Exact repetition of the data is the whole task.

──────── The data ────────

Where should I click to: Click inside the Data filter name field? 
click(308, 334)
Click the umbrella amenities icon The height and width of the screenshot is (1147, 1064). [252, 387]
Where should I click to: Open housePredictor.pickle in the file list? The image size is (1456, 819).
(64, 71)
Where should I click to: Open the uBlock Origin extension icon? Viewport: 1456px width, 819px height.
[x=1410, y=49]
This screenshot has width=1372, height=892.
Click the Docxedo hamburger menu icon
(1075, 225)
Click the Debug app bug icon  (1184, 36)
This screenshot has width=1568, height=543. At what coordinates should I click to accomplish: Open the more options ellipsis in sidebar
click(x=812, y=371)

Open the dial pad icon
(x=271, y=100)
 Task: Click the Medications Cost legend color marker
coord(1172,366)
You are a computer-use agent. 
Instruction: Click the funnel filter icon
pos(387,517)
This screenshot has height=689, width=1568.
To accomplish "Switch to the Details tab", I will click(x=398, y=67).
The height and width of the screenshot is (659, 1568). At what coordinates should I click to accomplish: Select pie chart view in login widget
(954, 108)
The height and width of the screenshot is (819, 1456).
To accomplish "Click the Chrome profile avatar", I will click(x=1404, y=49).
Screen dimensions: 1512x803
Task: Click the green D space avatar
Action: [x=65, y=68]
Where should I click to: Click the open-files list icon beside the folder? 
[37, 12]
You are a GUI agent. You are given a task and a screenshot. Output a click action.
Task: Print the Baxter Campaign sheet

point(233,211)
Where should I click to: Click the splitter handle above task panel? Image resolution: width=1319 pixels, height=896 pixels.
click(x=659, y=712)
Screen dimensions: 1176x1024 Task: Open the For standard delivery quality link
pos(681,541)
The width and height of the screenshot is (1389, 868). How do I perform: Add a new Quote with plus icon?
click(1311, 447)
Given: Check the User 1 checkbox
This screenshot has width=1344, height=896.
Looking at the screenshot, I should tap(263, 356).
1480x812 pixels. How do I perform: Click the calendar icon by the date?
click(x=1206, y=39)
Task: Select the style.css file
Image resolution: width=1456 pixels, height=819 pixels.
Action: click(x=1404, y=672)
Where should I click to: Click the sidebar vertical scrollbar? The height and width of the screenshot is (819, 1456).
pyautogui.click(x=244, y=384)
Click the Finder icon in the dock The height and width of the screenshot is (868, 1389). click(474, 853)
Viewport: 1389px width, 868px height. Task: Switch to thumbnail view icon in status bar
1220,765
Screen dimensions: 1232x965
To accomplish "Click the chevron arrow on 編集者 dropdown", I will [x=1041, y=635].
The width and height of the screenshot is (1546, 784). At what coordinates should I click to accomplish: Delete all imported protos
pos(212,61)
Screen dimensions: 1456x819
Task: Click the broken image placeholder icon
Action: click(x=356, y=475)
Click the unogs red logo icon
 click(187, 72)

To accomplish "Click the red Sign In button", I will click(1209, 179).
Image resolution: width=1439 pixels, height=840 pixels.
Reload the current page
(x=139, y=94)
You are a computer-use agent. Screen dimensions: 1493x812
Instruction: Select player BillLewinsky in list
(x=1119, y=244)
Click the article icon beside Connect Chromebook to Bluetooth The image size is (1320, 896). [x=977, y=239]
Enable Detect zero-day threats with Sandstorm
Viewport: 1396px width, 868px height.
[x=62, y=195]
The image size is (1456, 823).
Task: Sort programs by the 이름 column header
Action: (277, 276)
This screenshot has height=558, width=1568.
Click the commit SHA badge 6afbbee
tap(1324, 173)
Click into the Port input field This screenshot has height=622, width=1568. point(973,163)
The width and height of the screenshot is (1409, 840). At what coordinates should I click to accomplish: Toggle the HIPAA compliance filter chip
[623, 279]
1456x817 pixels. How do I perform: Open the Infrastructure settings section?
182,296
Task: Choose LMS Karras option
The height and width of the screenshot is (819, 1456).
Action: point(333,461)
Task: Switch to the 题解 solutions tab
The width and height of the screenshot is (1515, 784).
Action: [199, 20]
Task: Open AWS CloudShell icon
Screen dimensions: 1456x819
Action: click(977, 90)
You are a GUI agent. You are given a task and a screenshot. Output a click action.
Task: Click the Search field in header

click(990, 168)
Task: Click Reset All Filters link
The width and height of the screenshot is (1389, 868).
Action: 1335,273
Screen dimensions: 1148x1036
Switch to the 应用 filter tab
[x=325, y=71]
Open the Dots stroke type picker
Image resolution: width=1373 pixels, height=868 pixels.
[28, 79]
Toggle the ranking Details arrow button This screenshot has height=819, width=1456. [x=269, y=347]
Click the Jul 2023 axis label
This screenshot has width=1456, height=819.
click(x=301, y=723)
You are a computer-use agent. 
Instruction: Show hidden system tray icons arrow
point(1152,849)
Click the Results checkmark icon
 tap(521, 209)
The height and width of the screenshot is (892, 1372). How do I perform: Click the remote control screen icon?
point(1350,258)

────────

» **Task output**:
Where should I click to: Click inside the Data filter name field? 
click(308, 334)
Click the umbrella amenities icon The height and width of the screenshot is (1147, 1064). [252, 387]
Where should I click to: Open housePredictor.pickle in the file list? The image size is (1456, 819).
(64, 71)
Where should I click to: Open the uBlock Origin extension icon? Viewport: 1456px width, 819px height.
[x=1410, y=49]
This screenshot has width=1372, height=892.
Click the Docxedo hamburger menu icon
(1075, 225)
Click the Debug app bug icon  (1184, 36)
This screenshot has width=1568, height=543. At what coordinates should I click to accomplish: Open the more options ellipsis in sidebar
click(x=812, y=371)

Open the dial pad icon
(x=271, y=100)
 Task: Click the Medications Cost legend color marker
coord(1172,366)
You are a computer-use agent. 
Instruction: Click the funnel filter icon
pos(387,517)
This screenshot has height=689, width=1568.
To accomplish "Switch to the Details tab", I will click(x=398, y=67).
The height and width of the screenshot is (659, 1568). At what coordinates should I click to accomplish: Select pie chart view in login widget
(954, 108)
The height and width of the screenshot is (819, 1456).
To accomplish "Click the Chrome profile avatar", I will click(x=1404, y=49).
Screen dimensions: 1512x803
Task: Click the green D space avatar
Action: [x=65, y=68]
Where should I click to: Click the open-files list icon beside the folder? 
[37, 12]
You are a GUI agent. You are given a task and a screenshot. Output a click action.
Task: Print the Baxter Campaign sheet

point(233,211)
Where should I click to: Click the splitter handle above task panel? Image resolution: width=1319 pixels, height=896 pixels.
click(x=659, y=712)
Screen dimensions: 1176x1024 Task: Open the For standard delivery quality link
pos(681,541)
The width and height of the screenshot is (1389, 868). How do I perform: Add a new Quote with plus icon?
click(1311, 447)
Given: Check the User 1 checkbox
This screenshot has width=1344, height=896.
Looking at the screenshot, I should tap(263, 356).
1480x812 pixels. How do I perform: Click the calendar icon by the date?
click(x=1206, y=39)
Task: Select the style.css file
Image resolution: width=1456 pixels, height=819 pixels.
Action: click(x=1404, y=672)
Where should I click to: Click the sidebar vertical scrollbar? The height and width of the screenshot is (819, 1456).
pyautogui.click(x=244, y=384)
Click the Finder icon in the dock The height and width of the screenshot is (868, 1389). click(474, 853)
Viewport: 1389px width, 868px height. Task: Switch to thumbnail view icon in status bar
1220,765
Screen dimensions: 1232x965
To accomplish "Click the chevron arrow on 編集者 dropdown", I will [x=1041, y=635].
The width and height of the screenshot is (1546, 784). At what coordinates should I click to accomplish: Delete all imported protos
pos(212,61)
Screen dimensions: 1456x819
Task: Click the broken image placeholder icon
Action: click(x=356, y=475)
Click the unogs red logo icon
 click(187, 72)

To accomplish "Click the red Sign In button", I will click(1209, 179).
Image resolution: width=1439 pixels, height=840 pixels.
Reload the current page
(x=139, y=94)
You are a computer-use agent. Screen dimensions: 1493x812
Instruction: Select player BillLewinsky in list
(x=1119, y=244)
Click the article icon beside Connect Chromebook to Bluetooth The image size is (1320, 896). [x=977, y=239]
Enable Detect zero-day threats with Sandstorm
Viewport: 1396px width, 868px height.
[x=62, y=195]
The image size is (1456, 823).
Task: Sort programs by the 이름 column header
Action: (277, 276)
This screenshot has height=558, width=1568.
Click the commit SHA badge 6afbbee
tap(1324, 173)
Click into the Port input field This screenshot has height=622, width=1568. point(973,163)
The width and height of the screenshot is (1409, 840). At what coordinates should I click to accomplish: Toggle the HIPAA compliance filter chip
[623, 279]
1456x817 pixels. How do I perform: Open the Infrastructure settings section?
182,296
Task: Choose LMS Karras option
The height and width of the screenshot is (819, 1456).
Action: point(333,461)
Task: Switch to the 题解 solutions tab
The width and height of the screenshot is (1515, 784).
Action: [199, 20]
Task: Open AWS CloudShell icon
Screen dimensions: 1456x819
Action: click(977, 90)
You are a GUI agent. You are given a task and a screenshot. Output a click action.
Task: Click the Search field in header

click(990, 168)
Task: Click Reset All Filters link
The width and height of the screenshot is (1389, 868).
Action: 1335,273
Screen dimensions: 1148x1036
Switch to the 应用 filter tab
[x=325, y=71]
Open the Dots stroke type picker
Image resolution: width=1373 pixels, height=868 pixels.
[28, 79]
Toggle the ranking Details arrow button This screenshot has height=819, width=1456. [x=269, y=347]
Click the Jul 2023 axis label
This screenshot has width=1456, height=819.
click(x=301, y=723)
You are a computer-use agent. 
Instruction: Show hidden system tray icons arrow
point(1152,849)
Click the Results checkmark icon
 tap(521, 209)
The height and width of the screenshot is (892, 1372). How do I perform: Click the remote control screen icon?
point(1350,258)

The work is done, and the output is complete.